Function: WebGetSingle

Extract a single value (number, text, etc.) from a source reference, using query conditions that identify the value of interest.

Usage

  • Excel (Online)
  • Excel (Desktop)
    =WebGetSingle(string url
    , string query
    , string additionalConfig = ""
    , object noDataValue = null)
  • SQL Server
    WebGetSingle(@serviceUrl nvarchar(1000)
    , @parseUrl nvarchar(MAX)
    , @query nvarchar(MAX)
    , @additionalConfig nvarchar(2000)
    , @noDataValue nvarchar(MAX))

Parameters

  • Excel
    • Target
      Names the specific cell that will receive the data value, or the target can be a cell range (either 1 row or 1 column wide) that allows multiple data values to be returned, evaluated using each cell of the range. Only applies to Excel "Web" Add-in.
    • url
      A reference to the source data to be queried. Can be a reference that is HTTP, HTTPS or FILE based. Can optionally be an expression that supports loading data across multiple requests (or performs other special parsing), as described here. Required. Excel "Web" settings.
    • query
      A query specification to isolate the specific data element from the raw source data. Details about the query syntax are covered here. Required. Excel "Web" settings.
    • additionalConfig
      An optional list of configuration parameters that control how the query is issued. Details about the configuration parameters syntax are covered here. Optional - provide an empty string or omit the parameter if there are no configuration parameters needed (i.e. default behavior).
    • noDataValue
      When no data value is retrieved, this value is returned as a "default." This value also plays a role depending on your "ErrorHandling" configuration setting. Optional - no value is treated as an empty string.
  • SQL Server
    • @serviceUrl
      A URL reference to your SQL-Hero application server services.

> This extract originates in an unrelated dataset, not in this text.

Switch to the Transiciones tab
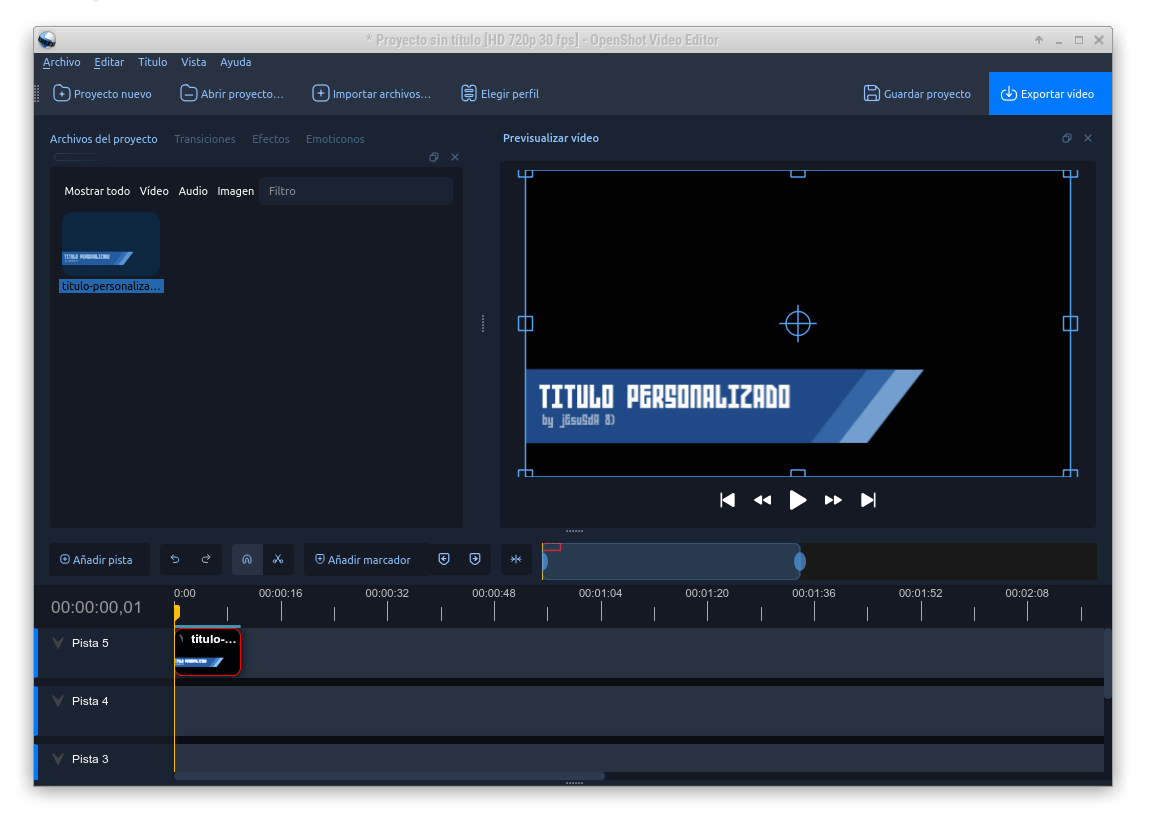The width and height of the screenshot is (1150, 822). (205, 139)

Typically this would be "http://servername:46837" where "servername" matches the server on which you installed the SQL-Hero services, with port 46837 being the default port number used by the SQL-Hero installer program.
    • @parseUrl
      A reference to the source data to be queried. Can be a reference that is HTTP, HTTPS or FILE based.
    • @query
      A query specification to isolate the specific data element from the raw source data. Details about the query syntax are covered here.
    • @additionalConfig
      An optional list of configuration parameters that control how the query is issued. Details about the configuration parameters syntax are covered here. Provide an empty string or NULL if there are no configuration parameters needed (i.e. default behavior).
    • @noDataValue
      When no data value is retrieved, this value is returned as a "default." This value also plays a role depending on your "ErrorHandling" configuration setting. (NULL is a typical value to use for this parameter.)

Return Value(s)

  • Excel
    • Returns a value of an appropriate type. For example, a value that looks like a number will be returned as a numeric (i.e. can be formatted as a number). Populates exactly one cell for the desktop add-in - can populate multiple for "Web" add-in (see how).
    • Values that can't be parsed to a native type are left as strings.
    • No data matching the query expression returns the value of the noDataValue parameter (if none provided, returns an empty string).
    • Error values can be returned as well, depending on your "ErrorHandling" configuration setting.
  • SQL Server
    • Returns nvarchar(MAX)
    • Can be cast to other types, if the returned string is castable.
    • No data matching the query expression returns the value of the @noDataValue parameter.
    • Error values can be returned as well, depending on your "ErrorHandling" configuration setting.

Remarks

This function is typically used to extract a single value from a non-tabular data source such as HTML, JSON or XML. For tabular sources like CSV files, etc. - one would typically use functions such as WebGetTable or WebGetSingleFromTable. Some pre-parsing of the return value can be done depending on the query expression used. For the Excel "Web" add-in, functionality described here for the Desktop add-in can be carried over based on the parameter names mapping to the fields made available in the data connection in the add-in task pane.

Examples

  • Excel

    1. Pull data from a HTML page - based on related text

    =WebGetSingle("http://www.marketwatch.com/investing/stock/MSFT", "currencyfollowsnear=Rev\.\ per\ Employee")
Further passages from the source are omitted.